Muss Grass sagen, "Was gesagt werden muss" ?

  • Zitat

    Original von Voltaire
    Ggf. muss auch über einen nuklearen Erstschlag mit taktischen Atomwaffen nachgedacht werden. Eine Entscheidung die sich ganz sicher niemand leicht machen wird. In Anbetracht des Notwehrrechts Israels aber durchaus vertretbar.



    Abgesehen von der GG Diskussion - wenn ich sowas lese muss ich kotzen.
    Missachtung jeglichen Lebens, Missachtung der Folgen.


    Sich über Fussballhooligans aufregen und dann sowas ablassen, mein lieber Scholli.


    Erstschlag! Man möchte dich rütteln bis du zur Besinnung kommst.

  • Hallo magali,


    da hast Du was völlig falsch verstanden.
    Meine Frage bezog sich auf das "Künstlerische" als solches, auf das Lyrische an diesem "Gedicht". Und diesbezüglich war die Frage so gestellt, wie ich sie gestellt hatte: Würde man einen solchen TEXT (erst mal ohne Beurteilung des (politischen-Tabu-)Themas) unbenommen als "Gedicht" ansehen, hätte den TEXT jemand x-Beliebiges als "Gedicht" zur Publikation eingereicht?


    Ich sage einfach weiterhin frech und frei: NEIN. Ich finde einfach nichts Lyrisches an diesem Text, maße mir als Nullachtfünfzehn-Leser (und Schreiber) dieses Urteil an. Man möge mich zerpflücken dafür - gern.


    So, und als zweites wäre dann der Inhalt als solches, die Botschaft, die Intention, der Tabubruch (insoweit gebe ich Dir recht, das ist einer!), zu beurteilen: Was will uns der Autor sagen? Und, auch nicht ganz unwichtig: Werte ich
    a) das, WAS er sagt, als gut, nachvollziehbar, oder auch falsch, und
    b) ist für mich das WIE akzeptabel (dies jetzt auf den reinen Inhalt und "Ton" und nicht die literarische Form bezogen)?

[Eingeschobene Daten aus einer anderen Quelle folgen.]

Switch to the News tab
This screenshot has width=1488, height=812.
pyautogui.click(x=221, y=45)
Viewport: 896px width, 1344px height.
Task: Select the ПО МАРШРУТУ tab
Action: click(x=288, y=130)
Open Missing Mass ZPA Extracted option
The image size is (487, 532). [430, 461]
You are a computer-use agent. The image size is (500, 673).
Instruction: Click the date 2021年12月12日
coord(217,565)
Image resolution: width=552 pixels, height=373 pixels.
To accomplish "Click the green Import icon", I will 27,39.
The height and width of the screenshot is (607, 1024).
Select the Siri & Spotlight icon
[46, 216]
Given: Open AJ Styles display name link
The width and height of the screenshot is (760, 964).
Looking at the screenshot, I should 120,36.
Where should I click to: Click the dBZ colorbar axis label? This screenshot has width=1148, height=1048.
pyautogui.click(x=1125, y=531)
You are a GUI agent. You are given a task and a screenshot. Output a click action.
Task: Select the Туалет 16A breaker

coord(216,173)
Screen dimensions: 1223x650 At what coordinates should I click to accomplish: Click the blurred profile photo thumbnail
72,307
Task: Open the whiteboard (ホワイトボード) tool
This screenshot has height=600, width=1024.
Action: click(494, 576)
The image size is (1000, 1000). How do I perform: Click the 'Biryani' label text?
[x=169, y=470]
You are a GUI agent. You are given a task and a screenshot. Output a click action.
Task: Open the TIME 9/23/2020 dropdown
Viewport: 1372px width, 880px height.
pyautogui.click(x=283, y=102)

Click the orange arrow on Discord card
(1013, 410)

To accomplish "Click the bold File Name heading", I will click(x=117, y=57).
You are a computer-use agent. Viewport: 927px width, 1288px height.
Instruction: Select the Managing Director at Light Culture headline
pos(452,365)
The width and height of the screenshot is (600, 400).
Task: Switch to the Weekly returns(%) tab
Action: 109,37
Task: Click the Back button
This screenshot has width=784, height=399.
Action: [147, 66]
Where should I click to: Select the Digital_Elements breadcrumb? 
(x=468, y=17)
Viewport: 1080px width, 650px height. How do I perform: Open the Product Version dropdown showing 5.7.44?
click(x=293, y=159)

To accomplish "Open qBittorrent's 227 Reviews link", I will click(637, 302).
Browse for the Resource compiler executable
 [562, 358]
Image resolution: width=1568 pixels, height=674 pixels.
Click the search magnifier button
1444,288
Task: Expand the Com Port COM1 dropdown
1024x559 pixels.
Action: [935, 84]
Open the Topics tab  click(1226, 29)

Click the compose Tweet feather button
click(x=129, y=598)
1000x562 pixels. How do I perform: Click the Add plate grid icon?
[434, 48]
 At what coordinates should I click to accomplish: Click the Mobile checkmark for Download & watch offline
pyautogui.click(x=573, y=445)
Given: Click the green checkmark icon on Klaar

    Der Inhalt dieses "Textes" ist, wie Du richtig sagst, keinesfalls "political correct"; da ich diese Vokabel absolut nicht mag, wäre es also ein Grund, Grass' Text aufgeschlossen gegenüberzutreten. Trotzdem bleibt bei mir ein irgendwie "falsches Gefühl" zurück ...


    Viele Grüße
    Nikola


    PS: Bitte eines nicht verwechseln: Dass ein Künstler kritisch sein kann, soll, muss, wenn er sich als politisch, sozialkritisch oder wie und wo auch immer verortet, bedeutet nicht, dass ich den Inhalt seiner Kritik und die "künstlerische Darstellung" allein deshalb gutheißen muss, weil sie gegen den Strich der Mehrheit gebürstet ist.


    Es gibt sehr viele sehr kritische Künstler, es gibt Satire, die so böse ist, dass es einen schaudert, und trotzdem sage ich: Gut so. Andererseits gibt es Künstler, die diese Intention einfach nicht haben, die unterhalten wollen, nicht mehr und nicht weniger. Ich finde, wir sollten jedem das Seine lassen.


    Und last not least: Es wäre traurig, wenn die Worte eines Mannes, der den Literaturnobelpreis bekommen hat, nicht zu Diskussionen anregten. Auch unser verflossener Bundespräsident hat zu Diskussionen angeregt, und das nicht etwa, weil "man" sein Tun gut fand. Womit wir wieder beim Anfang wären: Deklaration des Textes als Gedicht: (Nur) weil Grass es eben als solches definiert hat?

  • Zitat

    Original von beisswenger
    Bei allem Respekt, lieber Voltaire, ich finde es geht hier noch sehr sachlich zu - von wenigen Ausreißern abgesehen. Und Kritik an der Regierung Israels ist keinesfalls mit Antiisraelisch gleichzusetzen.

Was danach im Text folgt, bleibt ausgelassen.